> [Collected data entries]
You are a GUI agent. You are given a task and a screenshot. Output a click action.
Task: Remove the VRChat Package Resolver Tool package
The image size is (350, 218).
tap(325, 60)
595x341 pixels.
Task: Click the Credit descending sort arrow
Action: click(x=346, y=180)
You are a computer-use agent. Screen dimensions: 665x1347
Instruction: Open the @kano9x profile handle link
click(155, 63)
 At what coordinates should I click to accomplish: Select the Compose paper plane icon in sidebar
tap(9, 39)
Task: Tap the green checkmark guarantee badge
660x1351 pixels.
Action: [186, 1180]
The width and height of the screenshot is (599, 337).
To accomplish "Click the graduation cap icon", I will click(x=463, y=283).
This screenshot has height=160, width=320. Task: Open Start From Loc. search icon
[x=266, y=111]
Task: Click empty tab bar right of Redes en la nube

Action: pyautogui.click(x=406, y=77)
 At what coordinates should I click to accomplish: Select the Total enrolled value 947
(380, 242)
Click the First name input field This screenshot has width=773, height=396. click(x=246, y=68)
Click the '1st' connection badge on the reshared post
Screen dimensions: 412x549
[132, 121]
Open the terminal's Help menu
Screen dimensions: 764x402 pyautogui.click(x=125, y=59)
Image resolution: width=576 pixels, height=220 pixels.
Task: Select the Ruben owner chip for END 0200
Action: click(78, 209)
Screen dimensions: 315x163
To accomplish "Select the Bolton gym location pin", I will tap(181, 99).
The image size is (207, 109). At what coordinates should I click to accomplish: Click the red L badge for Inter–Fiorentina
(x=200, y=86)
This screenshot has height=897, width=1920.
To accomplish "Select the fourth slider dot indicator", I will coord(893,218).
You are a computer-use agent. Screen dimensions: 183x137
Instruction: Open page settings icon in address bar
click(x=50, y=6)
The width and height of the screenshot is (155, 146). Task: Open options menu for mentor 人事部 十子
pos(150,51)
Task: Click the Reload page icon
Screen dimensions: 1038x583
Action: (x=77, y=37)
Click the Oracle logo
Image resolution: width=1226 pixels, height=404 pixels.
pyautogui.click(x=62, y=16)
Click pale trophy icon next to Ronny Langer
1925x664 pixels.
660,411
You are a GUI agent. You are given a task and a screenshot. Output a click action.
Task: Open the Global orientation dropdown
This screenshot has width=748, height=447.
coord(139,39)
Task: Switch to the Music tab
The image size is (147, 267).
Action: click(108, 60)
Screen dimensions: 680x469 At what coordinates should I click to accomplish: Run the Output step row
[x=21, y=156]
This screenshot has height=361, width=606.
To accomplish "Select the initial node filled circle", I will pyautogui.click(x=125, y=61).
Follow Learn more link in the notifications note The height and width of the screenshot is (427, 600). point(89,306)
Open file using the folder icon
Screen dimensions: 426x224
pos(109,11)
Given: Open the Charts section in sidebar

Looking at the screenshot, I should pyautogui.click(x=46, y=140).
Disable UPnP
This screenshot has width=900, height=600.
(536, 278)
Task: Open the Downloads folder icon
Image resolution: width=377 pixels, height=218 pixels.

> [What you should do]
Whenever the word "agent" occurs in a line above, copy that line.

> [Solution to this exercise]
You are a GUI agent. You are given a task and a screenshot. Output a click action.
You are a computer-use agent. Screen dimensions: 665x1347
You are a computer-use agent. Screen dimensions: 183x137
You are a GUI agent. You are given a task and a screenshot. Output a click action.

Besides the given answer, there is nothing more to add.